Here are seven tips for planning your Disney vacation with grade school aged kids.

1 – Involve Them In Planning Your Schedule

Older kids, especially those who have been to Disney World in the past, probably have some clear ideas on what they like: which attractions are their favorites and which parks they enjoy the most. As you plan your schedule, talk with your kids about what they most want to do and see on the vacation. You might consider allowing them to select a few of their favorite activities that you will include in your “must do” plan.

2 – Involve Them In Planning Your Accommodations

Many kids who are of grade school age have favorite characters or themes. You can help them have even more fun by building on those themes. For example, if they are a pirate fan, consider booking a stay in a pirate-themed room at Disney’s Caribbean Beach Resort. If they like the Cars characters or are a fan of The Little Mermaid, consider booking a room at Disney’s Art Of Animation Resort. And if they are into the future (at least a somewhat retro version of it), book your stay at Disney’s Contemporary Resort and enjoy the views as the monorails glide by.

Have more fun by matching your kid's interests to your plans.

Have more fun by matching your kid’s interests to your plans.

3 – Involve Them In Planning Your Meals

Just as you can build parts of your vacation accommodations around you children’s interests, you can do the same when it comes to meals. While this may take a bit more prompting, you can talk with your kids about their favorite Disney experiences and how those might translate into dining experiences. Are they a little bit of country? Consider booking the Hoop-De-Doo Musical Review at Disney’s Fort Wilderness Campgrounds. Do they enjoy B-movies or nostalgia? Make plans to enjoy a meal at the Sci-Fi Dine-In Theater at Disney’s Hollywood Studios.

4 – Involve Them In Planning For Souvenirs

As kids get older, you have an opportunity to help them learn a bit about earning, spending, and making good choices with their money. You can read about some souvenir budgeting ideas here, but whatever your philosophy on souvenirs, you probably want to work out your family’s approach to souvenirs in advance. You will make your trip much less stressful by talking through money issues before you arrive at a “moment of truth” in a Disney store with that irresistible trinket with reach.

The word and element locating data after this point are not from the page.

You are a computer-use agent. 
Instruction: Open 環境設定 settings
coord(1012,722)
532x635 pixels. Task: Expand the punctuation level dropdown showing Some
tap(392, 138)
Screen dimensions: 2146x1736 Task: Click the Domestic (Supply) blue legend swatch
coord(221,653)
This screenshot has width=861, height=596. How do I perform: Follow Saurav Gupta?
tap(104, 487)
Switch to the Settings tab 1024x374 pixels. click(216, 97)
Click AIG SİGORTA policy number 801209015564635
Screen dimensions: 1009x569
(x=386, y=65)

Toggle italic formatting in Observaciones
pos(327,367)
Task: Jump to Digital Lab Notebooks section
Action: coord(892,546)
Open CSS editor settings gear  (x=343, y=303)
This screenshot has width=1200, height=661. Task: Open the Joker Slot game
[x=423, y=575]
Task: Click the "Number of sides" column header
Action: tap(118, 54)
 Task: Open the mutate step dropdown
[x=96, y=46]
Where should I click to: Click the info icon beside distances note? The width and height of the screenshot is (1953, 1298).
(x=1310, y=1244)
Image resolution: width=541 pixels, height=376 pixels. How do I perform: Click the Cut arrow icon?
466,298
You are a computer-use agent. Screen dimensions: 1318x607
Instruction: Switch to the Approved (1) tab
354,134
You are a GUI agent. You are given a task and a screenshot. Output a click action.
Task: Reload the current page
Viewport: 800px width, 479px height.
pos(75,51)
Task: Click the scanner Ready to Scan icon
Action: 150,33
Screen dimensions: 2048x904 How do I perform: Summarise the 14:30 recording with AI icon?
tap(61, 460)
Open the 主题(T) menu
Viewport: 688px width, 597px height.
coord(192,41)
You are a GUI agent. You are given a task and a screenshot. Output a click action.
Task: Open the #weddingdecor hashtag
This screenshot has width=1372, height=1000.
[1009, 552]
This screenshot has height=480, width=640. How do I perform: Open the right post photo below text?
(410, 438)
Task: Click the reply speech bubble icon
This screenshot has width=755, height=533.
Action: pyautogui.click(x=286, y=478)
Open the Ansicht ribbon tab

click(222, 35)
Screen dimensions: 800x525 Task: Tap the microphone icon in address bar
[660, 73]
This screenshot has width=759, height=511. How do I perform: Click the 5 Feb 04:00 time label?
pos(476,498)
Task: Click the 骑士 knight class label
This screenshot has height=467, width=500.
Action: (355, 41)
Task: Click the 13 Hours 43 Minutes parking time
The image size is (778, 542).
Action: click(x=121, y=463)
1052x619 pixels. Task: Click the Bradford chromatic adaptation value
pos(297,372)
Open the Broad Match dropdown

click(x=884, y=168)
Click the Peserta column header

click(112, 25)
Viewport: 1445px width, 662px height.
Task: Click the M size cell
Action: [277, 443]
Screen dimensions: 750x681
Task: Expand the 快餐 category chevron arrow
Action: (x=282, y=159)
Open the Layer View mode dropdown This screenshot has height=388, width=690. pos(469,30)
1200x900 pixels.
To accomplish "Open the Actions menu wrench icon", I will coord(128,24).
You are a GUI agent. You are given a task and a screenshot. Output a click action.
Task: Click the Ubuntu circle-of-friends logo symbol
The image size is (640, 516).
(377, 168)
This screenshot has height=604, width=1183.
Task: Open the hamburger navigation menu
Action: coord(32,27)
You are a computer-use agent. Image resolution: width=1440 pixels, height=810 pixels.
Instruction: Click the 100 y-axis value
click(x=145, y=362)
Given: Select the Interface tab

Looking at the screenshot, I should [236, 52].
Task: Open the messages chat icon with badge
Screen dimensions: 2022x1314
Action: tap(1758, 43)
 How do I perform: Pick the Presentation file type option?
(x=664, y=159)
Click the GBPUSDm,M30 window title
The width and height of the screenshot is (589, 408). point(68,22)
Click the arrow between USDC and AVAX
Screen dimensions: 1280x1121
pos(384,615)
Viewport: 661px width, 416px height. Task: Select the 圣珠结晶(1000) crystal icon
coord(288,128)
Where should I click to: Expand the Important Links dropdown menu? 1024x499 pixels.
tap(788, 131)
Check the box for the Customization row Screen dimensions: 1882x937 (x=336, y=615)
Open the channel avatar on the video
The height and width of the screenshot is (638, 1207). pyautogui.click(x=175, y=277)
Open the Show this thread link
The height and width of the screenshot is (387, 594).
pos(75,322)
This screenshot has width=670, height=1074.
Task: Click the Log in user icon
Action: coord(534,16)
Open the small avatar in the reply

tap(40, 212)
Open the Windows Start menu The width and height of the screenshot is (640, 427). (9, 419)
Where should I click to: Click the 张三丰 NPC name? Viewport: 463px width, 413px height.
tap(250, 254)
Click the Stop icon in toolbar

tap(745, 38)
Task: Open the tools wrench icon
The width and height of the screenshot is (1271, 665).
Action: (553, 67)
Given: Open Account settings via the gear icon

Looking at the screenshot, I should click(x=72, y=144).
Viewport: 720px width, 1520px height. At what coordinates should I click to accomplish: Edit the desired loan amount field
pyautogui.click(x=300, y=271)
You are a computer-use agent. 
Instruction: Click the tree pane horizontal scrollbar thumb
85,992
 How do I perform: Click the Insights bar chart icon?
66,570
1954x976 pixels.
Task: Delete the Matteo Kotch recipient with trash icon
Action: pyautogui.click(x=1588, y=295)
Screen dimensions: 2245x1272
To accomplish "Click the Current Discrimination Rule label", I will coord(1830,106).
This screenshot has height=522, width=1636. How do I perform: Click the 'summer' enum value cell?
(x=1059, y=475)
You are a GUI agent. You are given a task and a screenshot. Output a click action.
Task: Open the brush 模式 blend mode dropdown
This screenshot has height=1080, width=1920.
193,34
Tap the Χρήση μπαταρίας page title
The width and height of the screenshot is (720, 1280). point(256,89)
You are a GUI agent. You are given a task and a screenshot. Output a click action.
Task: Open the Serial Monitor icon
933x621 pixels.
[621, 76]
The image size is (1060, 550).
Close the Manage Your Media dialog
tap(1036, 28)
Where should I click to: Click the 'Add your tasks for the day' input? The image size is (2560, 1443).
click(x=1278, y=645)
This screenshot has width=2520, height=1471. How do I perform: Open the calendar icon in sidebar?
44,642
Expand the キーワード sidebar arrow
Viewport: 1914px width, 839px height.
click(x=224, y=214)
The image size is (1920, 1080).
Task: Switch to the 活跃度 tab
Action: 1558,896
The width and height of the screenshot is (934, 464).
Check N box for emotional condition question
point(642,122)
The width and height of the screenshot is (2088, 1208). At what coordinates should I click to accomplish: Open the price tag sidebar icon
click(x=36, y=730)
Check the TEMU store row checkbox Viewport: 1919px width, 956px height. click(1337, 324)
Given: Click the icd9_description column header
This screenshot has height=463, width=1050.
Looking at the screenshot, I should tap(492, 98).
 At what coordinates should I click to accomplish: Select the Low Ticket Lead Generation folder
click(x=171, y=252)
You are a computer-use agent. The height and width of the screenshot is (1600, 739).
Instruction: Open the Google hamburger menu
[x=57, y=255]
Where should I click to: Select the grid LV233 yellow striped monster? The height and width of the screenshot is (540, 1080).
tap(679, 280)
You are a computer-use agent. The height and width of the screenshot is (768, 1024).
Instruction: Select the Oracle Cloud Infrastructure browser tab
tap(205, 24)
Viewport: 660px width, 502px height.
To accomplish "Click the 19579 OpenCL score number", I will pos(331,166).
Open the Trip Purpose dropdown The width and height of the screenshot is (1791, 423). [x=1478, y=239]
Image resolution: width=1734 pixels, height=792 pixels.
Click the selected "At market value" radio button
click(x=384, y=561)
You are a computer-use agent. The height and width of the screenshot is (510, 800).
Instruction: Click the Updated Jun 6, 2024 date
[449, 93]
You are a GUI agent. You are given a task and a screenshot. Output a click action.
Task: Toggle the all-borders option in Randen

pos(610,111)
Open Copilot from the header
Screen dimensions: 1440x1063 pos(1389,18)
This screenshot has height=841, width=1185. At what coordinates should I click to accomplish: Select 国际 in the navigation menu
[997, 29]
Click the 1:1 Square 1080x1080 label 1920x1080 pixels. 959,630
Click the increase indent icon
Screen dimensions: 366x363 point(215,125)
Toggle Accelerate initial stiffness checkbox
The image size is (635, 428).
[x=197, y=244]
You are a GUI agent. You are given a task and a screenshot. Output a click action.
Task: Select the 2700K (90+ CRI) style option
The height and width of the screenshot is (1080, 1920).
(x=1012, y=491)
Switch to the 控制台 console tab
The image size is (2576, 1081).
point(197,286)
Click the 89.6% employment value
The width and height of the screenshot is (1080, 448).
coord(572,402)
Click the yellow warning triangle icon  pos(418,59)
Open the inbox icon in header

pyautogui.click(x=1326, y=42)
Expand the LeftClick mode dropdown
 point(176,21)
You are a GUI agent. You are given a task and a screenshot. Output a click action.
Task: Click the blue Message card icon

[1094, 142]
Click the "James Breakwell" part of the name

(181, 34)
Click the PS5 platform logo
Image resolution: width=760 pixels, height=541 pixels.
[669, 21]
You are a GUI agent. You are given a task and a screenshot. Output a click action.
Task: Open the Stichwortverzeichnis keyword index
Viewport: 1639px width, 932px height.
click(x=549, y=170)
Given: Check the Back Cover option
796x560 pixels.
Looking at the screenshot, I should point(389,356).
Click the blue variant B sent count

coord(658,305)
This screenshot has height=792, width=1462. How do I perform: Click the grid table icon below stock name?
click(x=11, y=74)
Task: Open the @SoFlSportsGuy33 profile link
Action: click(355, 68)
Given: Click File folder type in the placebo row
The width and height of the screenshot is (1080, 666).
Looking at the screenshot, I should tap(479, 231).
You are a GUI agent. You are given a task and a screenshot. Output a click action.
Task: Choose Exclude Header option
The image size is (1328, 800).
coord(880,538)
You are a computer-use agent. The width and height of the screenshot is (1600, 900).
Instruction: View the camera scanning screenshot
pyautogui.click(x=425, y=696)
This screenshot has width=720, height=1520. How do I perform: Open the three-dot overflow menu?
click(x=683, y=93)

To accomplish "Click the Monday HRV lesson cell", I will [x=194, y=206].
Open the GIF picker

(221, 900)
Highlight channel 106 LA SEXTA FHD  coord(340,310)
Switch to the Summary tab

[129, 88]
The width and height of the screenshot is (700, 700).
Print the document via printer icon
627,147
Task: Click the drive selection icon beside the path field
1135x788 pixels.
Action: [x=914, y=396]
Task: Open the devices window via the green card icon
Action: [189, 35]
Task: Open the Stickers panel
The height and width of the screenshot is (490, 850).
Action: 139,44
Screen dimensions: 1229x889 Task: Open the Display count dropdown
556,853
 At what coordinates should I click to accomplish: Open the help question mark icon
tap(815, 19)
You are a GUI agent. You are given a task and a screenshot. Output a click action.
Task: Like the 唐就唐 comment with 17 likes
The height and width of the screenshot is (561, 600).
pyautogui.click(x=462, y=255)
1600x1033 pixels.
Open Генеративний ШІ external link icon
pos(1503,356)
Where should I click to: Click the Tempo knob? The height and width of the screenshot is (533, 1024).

5 – Involve Them In Planning For Disney Trading Pins

Many kids in grade school love collecting and trading Disney pins. It allows them to make purchases, get pins with images of their favorite characters and attractions, and interact with other Disney guests and Cast Members. However, collecting Disney trading pins can be expensive. Individual pins purchased on Disney property can cost upwards of $15 each. You can help jump start the process by purchasing pins on Ebay or Craig’s List. You can often get a full lot of pins at a good price. This can help you prime the collecting process in an inexpensive way. From there you can trade at the parks, and perhaps purchase a few extra pins during your vacation.

Disney trading pins can be expensive if you only by them on Disney property.

Disney trading pins can be expensive if you only buy them on Disney property.

6 – Involve Them In Planning For Character Meetings

Many kids have favorite Disney characters. Meeting them in person can be a thrill. But meeting characters can take up a lot of time on a vacation. If you decide to get your one-on-one character time at a Disney character meal, it can become expensive. Spend some time discussing the top-priority characters and how you will plan to meet them. If you can afford it, a specially planned character meal or two can allow you to meet popular characters like Mickey Mouse or a Disney Princess without waiting in a long line.

7 – Plan Some Pool Time

Many kids enjoy spending time playing in the pool. Taking a break from the hot, mid-day Florida sun back at your resort’s pool can be a great way to cool off.

How do you involve your kids in planning your Disney vacation?